Saved entries

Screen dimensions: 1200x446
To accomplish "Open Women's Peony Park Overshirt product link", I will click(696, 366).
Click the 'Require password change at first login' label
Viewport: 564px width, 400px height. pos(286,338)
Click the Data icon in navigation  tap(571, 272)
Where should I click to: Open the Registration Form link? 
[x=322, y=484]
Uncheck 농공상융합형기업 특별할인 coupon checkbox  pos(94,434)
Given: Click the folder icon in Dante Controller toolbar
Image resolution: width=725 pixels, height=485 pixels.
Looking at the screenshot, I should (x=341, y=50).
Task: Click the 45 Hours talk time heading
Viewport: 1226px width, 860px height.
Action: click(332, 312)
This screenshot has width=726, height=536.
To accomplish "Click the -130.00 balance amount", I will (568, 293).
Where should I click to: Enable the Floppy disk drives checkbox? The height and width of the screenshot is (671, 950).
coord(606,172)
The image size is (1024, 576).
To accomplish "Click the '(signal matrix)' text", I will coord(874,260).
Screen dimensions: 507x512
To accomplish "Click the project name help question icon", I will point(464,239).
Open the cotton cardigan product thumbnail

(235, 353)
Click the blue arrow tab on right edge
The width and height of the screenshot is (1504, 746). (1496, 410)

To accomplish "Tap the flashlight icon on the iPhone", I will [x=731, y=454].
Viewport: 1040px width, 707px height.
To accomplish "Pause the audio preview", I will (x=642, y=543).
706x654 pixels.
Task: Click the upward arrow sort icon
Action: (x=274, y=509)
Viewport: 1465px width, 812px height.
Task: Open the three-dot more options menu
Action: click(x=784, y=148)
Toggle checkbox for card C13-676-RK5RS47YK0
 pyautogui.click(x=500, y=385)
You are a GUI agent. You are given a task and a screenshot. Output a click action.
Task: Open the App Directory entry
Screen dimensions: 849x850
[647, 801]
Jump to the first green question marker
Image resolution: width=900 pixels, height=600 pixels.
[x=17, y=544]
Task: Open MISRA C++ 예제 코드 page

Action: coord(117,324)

#### [WHAT THIS TASK INVOLVES]
Return, please, the lines of the data from the first through the line containing "Task: Click the 45 Hours talk time heading", both kept, exactly as they stand and nothing more.

#### [TASK RESPONSE]
Screen dimensions: 1200x446
To accomplish "Open Women's Peony Park Overshirt product link", I will click(696, 366).
Click the 'Require password change at first login' label
Viewport: 564px width, 400px height. pos(286,338)
Click the Data icon in navigation  tap(571, 272)
Where should I click to: Open the Registration Form link? 
[x=322, y=484]
Uncheck 농공상융합형기업 특별할인 coupon checkbox  pos(94,434)
Given: Click the folder icon in Dante Controller toolbar
Image resolution: width=725 pixels, height=485 pixels.
Looking at the screenshot, I should (x=341, y=50).
Task: Click the 45 Hours talk time heading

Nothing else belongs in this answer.